熱い男がソウルメイトにいたらどんなに楽しいだろう。
──僕は勇者が好きだった。
勇者というか、ゲームの主人公。
だって、勇者はいつだって天才だから。
そこで、僕はある事に気づいた。
異世界転生のお約束。転生といえば…
「…。なぁ、君の提案って、ただ転生するだけなのか?」
「お、さすが天才くん。目の付け所が違うね」
少年の目が三日月に弧を描く。
「いいよ、色々としたい事があるなら、それ相応の才能をつけてあげる。 もちろん……条件付きだけど。」
やったぞ。僕は分かりやすく口角を上げた。
「それは助かる。それなら、僕はより…天才になれる!」
僕は今度こそ、天才になれるんだ。
それなら本当に総理大臣にも──
否、幼少期に夢見た勇者にだって……
「アサーヴ、だったか。提案ありがとう。君の提案、乗ろうじゃないか!」
「君を引き止めてよかった。見せておくれよ、更なる天才ってやつをさ」
僕は真の天才になるんだ。あの良き緑の世界で。
草いっぱいの匂いと共に、世界の主人公に。
「OK、じゃあ聞かせて。
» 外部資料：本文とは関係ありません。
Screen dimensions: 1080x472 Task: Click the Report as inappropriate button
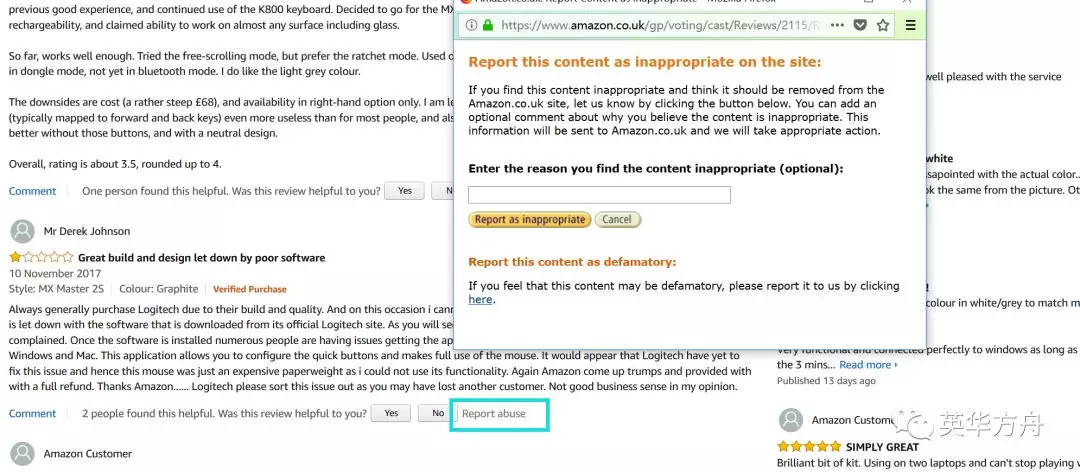pyautogui.click(x=530, y=220)
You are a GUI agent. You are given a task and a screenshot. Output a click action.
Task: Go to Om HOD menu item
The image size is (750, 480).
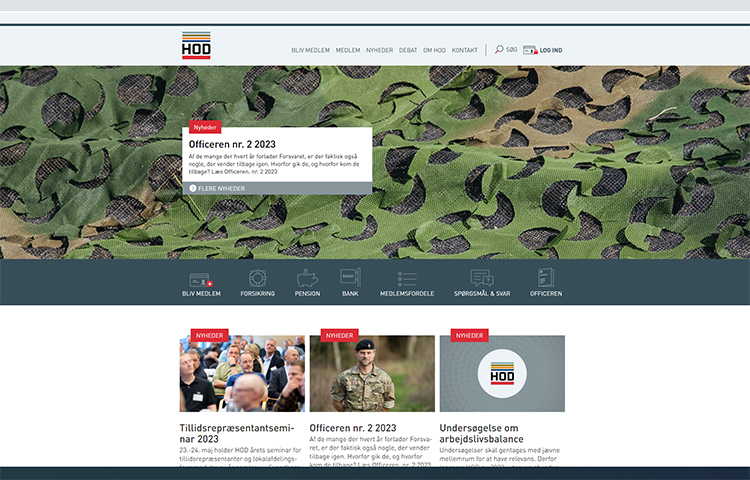click(x=434, y=50)
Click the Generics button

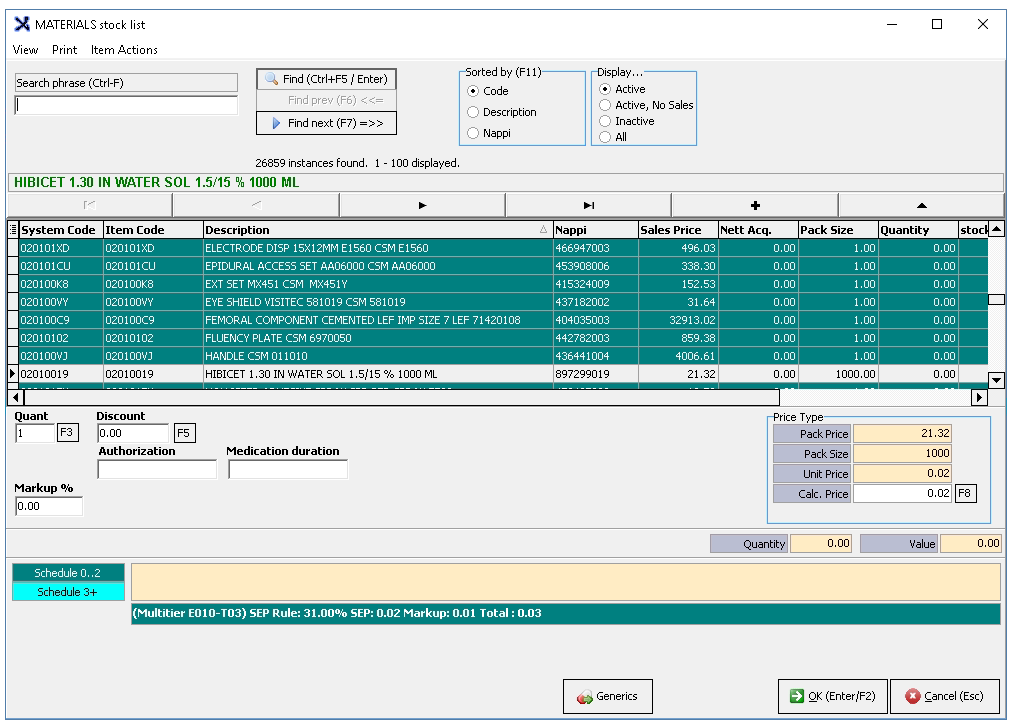[607, 697]
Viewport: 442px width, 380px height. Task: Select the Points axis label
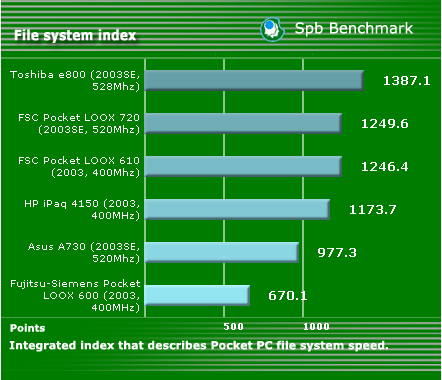(x=28, y=328)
君はどんな才能が、どんなスキルが欲しい?」
「僕は──」
さぁ、始めよう。
人生、リスタートだ。
┈┈┈┈┈┈┈┈┈┈
「誕生日おめでとう!」
クラッカーの音に驚いて、思わず目を開く。
目の前には笑顔の父、母、そして祖父母。
僕の前には豪華なケーキで、中央に位置するチョコに書かれた文字の意味は、Happy birthday。
正面の鏡には、小さな少年が映っていた。
あぁ、これが僕。瞬間、3年間の色々な記憶がなだれ込み、僕は子供らしく大きな声で泣き始めた。
母は突然慌てながら僕を抱いてあやし、父も必死に変顔で笑わせてくる。祖父は「クラッカーの音が大きすぎたかなぁ」と首をかしげ、祖母は優しく僕の背中を撫でてくれた。
ぐずりながら、母の背中越しにまた鏡を見つめる。
相変わらずでもある、父譲りの真っ黒な髪の毛。
それと対象的に光る、母譲りの三日月色の瞳。
僕、黒部 誠。
いや、今度の名前はルイス・プレストン・エマニュエル。意味は、光を運ぶ者、聖職者の遺産、神は我らと共に。
アサーヴ、僕、3歳にして無事に転生したよ。
┈┈┈┈┈┈┈┈┈┈
おい、まだ終わらないぞ。
ねぇアサーヴ。
すごくありがとう、ありがとう、なんだけどさ。
僕、1つ文句を言っていいかなぁ。
僕ってば、随分と田舎な生活を期待しすぎてた?
だって、だってここ。
見えるのは、ビル、ビル、ビル、ビル。
ここは、高層マンションの最上階。
こういうのって普通、もっと田舎だよね?
異世界って、随分と都会なんだな。